NVIDIA is hiring a Senior Data Science Engineer to onboard ML teams on our unified LLM MLOps platform by developing ML pipelines and building the platform in a way that supports a wide range of diverse use cases. NVIDIA is in an outstanding position: we are developing AI-based products across multiple domains. Our vision is to bring to bear the MLOps platform we developed for Autonomous Vehicles and apply it to other use cases: NLP, speech, recommendation systems, computer vision, healthcare. To achieve this, we will embed ourselves into ML teams to help them develop their MLOps pipeline on to a single methodology that uses that unified platform, recognize what is common to all use cases and what is domain-specific and develop MLOps tools and features. The members of that team will realize the MLOps strategy for NVIDIA and understand both MLOps production pipelines and MLOps infrastructure in order to help us build what could be the best and most comprehensive MLOps platform in the world.
What you’ll be doing:
- We expect you to analyze the datasets, raise and validate hypotheses, extract meaningful features and build models on top of them.

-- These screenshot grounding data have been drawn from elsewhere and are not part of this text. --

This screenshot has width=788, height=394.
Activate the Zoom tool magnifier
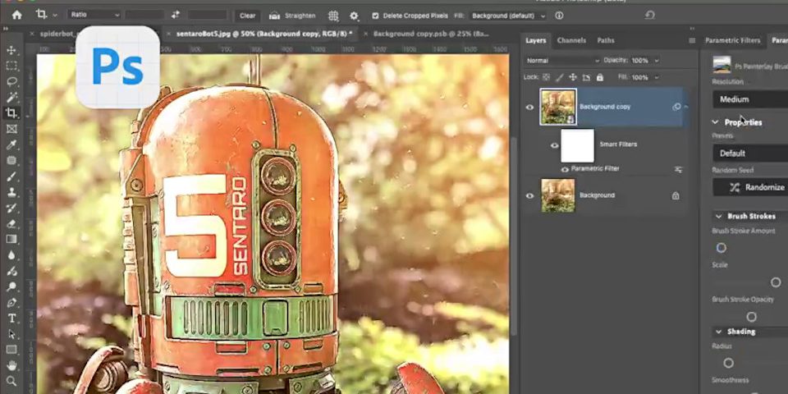11,381

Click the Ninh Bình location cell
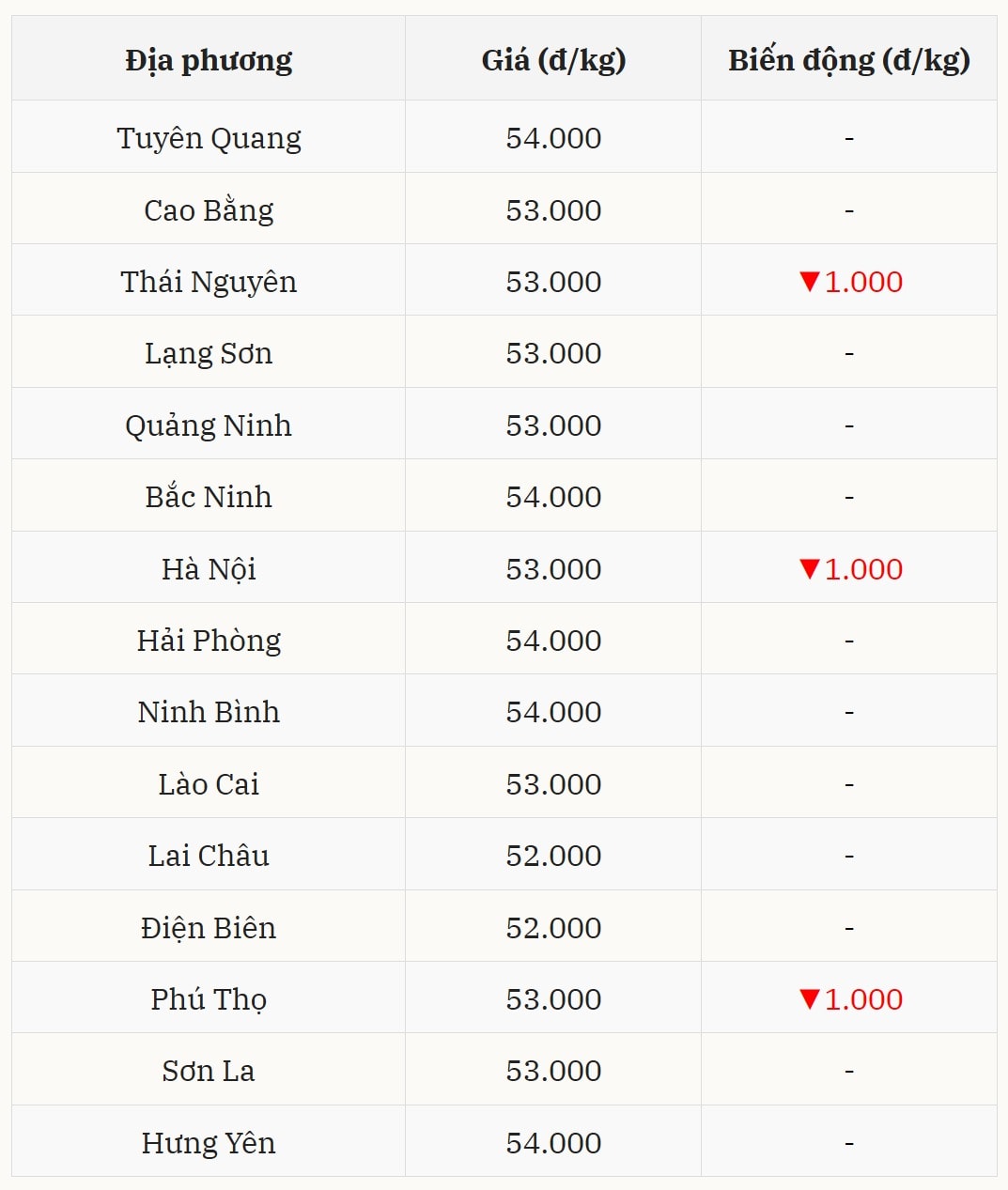click(x=209, y=712)
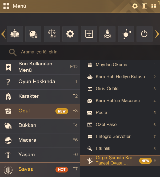Open Giriş Ödülü login reward

pos(120,89)
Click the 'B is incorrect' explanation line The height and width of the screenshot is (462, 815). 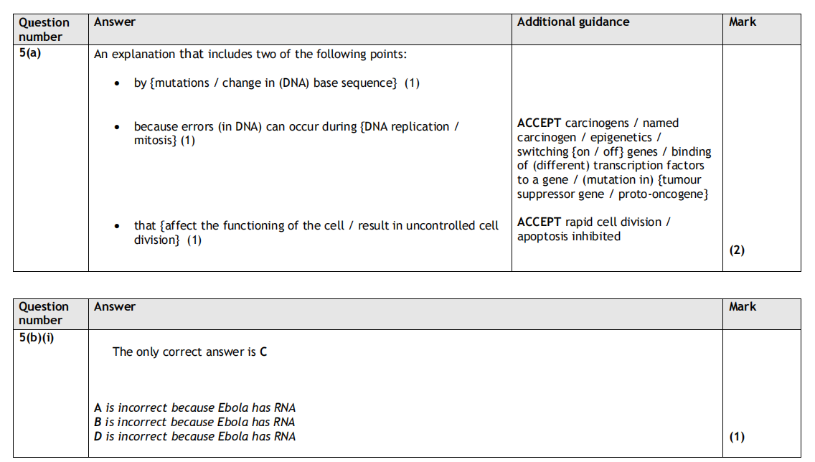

- Data science project involve various types of tasks, ranging from LLM prompt, response, and chat analysis to document retrieval data and analysis, metadata collection and augmentation using machine learning techniques, LLM data sample categorization using prompt engineering techniques, product intelligence from production data, outlier/noise detection and much more.
- Optimize your algorithms and data structures to make them applicable to large datasets and cluster-based processing. Perfect the models and algorithms until they reach the desired accuracy.
- Prepare documentation for the proposed approaches, policies, data formats, test cases and the expected results within the scope of your projects.
What we need to see:
- Bachelor’s or equivalent experience
- 5+ years of industrial experience
- Ability to write readable and maintainable code (primarily in Python/PySpark), knowledge of scientific libraries (Numpy, SciPy, Pandas, scikit-learn)
- Experience with extracting data from storage systems (e.g. Hive, Cassandra, S3, Swiftstack) and understanding of how big data processing systems (e.g. Spark or Map/Reduce) work and help scale the processes.
- Stress resistance, strong collaboration, interpersonal, presentation and reporting skills should be your strong sides. You are skilled and eager–a self-educated person with strong self-management skills. Be proactive in proposing innovative approaches, algorithms. Don’t be scared of diving into scientific articles to come back with a fresh solution!
- Strong communication skills: upper-intermediate oral and written technical English is required
Ways to stand out from the crowd:
- Being a champion of user privacy first when handling user data for product analysis and machine learning model development
- Experience utilizing differential privacy techniques for processing user data and developing machine learning models
With highly competitive salaries and a comprehensive benefits package, NVIDIA is widely considered to be one of the technology industry’s most desirable employers. We have some of the most forward-thinking and hardworking people in the world working with us and our engineering teams are growing fast in some of the hottest innovative fields: Deep Learning, Artificial Intelligence, and Large Language Models. If you’re a creative engineer with a real passion for robust and enjoyable user experiences, we want to hear from you!
The base salary range is $144,000 - $270,250. Your base salary will be determined based on your location, experience, and the pay of employees in similar positions. You will also be eligible for equity and benefits.
NVIDIA is committed to fostering a diverse work environment and proud to be an equal opportunity employer. As we highly value diversity in our current and future employees, we do not discriminate (including in our hiring and promotion practices) on the basis of race, religion, color, national origin, gender, gender expression, sexual orientation, age, marital status, veteran status, disability status or any other characteristic protected by law.